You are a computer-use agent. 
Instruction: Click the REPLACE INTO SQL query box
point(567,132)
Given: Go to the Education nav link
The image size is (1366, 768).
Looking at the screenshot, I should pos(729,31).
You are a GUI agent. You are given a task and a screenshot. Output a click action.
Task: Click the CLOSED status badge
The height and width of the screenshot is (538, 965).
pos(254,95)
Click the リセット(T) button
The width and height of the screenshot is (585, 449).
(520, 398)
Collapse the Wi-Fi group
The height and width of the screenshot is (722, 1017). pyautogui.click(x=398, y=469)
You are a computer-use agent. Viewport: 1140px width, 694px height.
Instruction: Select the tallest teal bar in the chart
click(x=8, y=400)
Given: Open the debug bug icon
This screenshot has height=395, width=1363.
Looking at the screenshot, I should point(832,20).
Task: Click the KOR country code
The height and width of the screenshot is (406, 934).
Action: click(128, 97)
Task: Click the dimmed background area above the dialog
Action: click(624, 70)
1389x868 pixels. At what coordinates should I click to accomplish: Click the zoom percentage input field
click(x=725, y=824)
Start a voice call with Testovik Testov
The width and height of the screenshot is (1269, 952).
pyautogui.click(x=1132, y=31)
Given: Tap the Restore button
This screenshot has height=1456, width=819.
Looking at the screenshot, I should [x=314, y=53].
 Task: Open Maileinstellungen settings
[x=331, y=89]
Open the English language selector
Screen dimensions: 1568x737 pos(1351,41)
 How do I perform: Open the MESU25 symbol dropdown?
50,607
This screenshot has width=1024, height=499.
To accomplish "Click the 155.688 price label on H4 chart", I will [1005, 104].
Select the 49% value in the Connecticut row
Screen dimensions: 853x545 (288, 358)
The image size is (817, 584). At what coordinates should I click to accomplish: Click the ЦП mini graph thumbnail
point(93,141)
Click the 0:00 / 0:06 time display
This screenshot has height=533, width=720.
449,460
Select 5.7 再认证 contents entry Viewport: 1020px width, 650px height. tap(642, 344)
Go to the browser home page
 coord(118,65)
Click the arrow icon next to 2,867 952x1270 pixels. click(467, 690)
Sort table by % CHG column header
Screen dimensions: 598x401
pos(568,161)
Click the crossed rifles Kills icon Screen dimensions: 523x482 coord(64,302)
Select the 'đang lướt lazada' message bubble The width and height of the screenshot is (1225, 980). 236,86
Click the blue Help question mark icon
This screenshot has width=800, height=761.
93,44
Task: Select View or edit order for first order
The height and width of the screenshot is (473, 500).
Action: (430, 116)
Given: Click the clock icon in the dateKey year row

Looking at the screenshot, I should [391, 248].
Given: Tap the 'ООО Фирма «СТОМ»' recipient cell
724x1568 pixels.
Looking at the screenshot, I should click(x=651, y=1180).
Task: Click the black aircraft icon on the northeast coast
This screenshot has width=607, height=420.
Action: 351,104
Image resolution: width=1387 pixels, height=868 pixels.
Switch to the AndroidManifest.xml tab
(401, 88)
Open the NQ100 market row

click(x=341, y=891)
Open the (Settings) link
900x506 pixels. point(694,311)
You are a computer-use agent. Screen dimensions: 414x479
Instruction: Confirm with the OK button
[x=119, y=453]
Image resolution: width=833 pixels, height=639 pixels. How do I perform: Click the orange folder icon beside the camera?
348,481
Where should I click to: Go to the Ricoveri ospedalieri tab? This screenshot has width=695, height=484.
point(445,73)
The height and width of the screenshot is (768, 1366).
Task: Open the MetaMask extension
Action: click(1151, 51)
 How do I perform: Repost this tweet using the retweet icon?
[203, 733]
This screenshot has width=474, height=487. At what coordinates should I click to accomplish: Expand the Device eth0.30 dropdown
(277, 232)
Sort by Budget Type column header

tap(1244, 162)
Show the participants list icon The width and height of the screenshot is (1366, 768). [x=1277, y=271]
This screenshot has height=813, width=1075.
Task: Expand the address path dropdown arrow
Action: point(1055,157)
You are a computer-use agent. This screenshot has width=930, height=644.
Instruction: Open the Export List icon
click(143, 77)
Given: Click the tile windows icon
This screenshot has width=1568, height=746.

#### [TASK BRIEF]
The lines from the one containing "Click the blue Help question mark icon" through the last line of the records are the answer; set them down exactly and add nothing.

#### [RESPONSE]
Click the blue Help question mark icon
This screenshot has width=800, height=761.
93,44
Task: Select View or edit order for first order
The height and width of the screenshot is (473, 500).
Action: (430, 116)
Given: Click the clock icon in the dateKey year row

Looking at the screenshot, I should [391, 248].
Given: Tap the 'ООО Фирма «СТОМ»' recipient cell
724x1568 pixels.
Looking at the screenshot, I should click(x=651, y=1180).
Task: Click the black aircraft icon on the northeast coast
This screenshot has width=607, height=420.
Action: 351,104
Image resolution: width=1387 pixels, height=868 pixels.
Switch to the AndroidManifest.xml tab
(401, 88)
Open the NQ100 market row

click(x=341, y=891)
Open the (Settings) link
900x506 pixels. point(694,311)
You are a computer-use agent. Screen dimensions: 414x479
Instruction: Confirm with the OK button
[x=119, y=453]
Image resolution: width=833 pixels, height=639 pixels. How do I perform: Click the orange folder icon beside the camera?
348,481
Where should I click to: Go to the Ricoveri ospedalieri tab? This screenshot has width=695, height=484.
point(445,73)
The height and width of the screenshot is (768, 1366).
Task: Open the MetaMask extension
Action: click(1151, 51)
 How do I perform: Repost this tweet using the retweet icon?
[203, 733]
This screenshot has width=474, height=487. At what coordinates should I click to accomplish: Expand the Device eth0.30 dropdown
(277, 232)
Sort by Budget Type column header

tap(1244, 162)
Show the participants list icon The width and height of the screenshot is (1366, 768). [x=1277, y=271]
This screenshot has height=813, width=1075.
Task: Expand the address path dropdown arrow
Action: point(1055,157)
You are a computer-use agent. This screenshot has width=930, height=644.
Instruction: Open the Export List icon
click(143, 77)
Given: Click the tile windows icon
This screenshot has width=1568, height=746.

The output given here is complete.